--- Task to carry out ---
Could you reproduce the records word for word, from the line holding "Screen dimensions: 851x481" through the final line of the records, with both ends included?

# # # # #

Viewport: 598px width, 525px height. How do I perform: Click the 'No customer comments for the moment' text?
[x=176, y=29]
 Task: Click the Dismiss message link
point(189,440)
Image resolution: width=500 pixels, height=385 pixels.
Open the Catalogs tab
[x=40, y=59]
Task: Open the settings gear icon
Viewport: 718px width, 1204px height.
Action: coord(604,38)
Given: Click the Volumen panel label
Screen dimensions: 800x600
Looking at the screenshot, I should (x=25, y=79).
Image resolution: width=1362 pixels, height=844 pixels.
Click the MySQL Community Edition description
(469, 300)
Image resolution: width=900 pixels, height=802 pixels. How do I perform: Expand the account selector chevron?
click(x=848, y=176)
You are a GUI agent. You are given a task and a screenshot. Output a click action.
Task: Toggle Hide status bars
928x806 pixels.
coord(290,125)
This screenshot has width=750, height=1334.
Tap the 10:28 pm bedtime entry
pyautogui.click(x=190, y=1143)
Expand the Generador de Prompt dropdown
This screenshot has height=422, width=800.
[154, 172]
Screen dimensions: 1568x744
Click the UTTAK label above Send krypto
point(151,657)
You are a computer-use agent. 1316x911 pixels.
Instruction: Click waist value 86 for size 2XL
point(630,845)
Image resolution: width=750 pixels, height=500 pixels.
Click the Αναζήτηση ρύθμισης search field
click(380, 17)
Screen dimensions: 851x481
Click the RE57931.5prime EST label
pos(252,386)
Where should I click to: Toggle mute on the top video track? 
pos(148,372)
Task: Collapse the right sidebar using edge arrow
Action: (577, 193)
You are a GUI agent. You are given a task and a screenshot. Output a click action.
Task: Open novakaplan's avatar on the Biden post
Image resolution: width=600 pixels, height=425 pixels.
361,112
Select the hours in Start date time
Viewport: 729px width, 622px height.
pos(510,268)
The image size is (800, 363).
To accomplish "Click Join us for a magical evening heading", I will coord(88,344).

# # # # #

--- Exercise output ---
Screen dimensions: 851x481
Click the RE57931.5prime EST label
pos(252,386)
Where should I click to: Toggle mute on the top video track? 
pos(148,372)
Task: Collapse the right sidebar using edge arrow
Action: (577, 193)
You are a GUI agent. You are given a task and a screenshot. Output a click action.
Task: Open novakaplan's avatar on the Biden post
Image resolution: width=600 pixels, height=425 pixels.
361,112
Select the hours in Start date time
Viewport: 729px width, 622px height.
pos(510,268)
The image size is (800, 363).
To accomplish "Click Join us for a magical evening heading", I will coord(88,344).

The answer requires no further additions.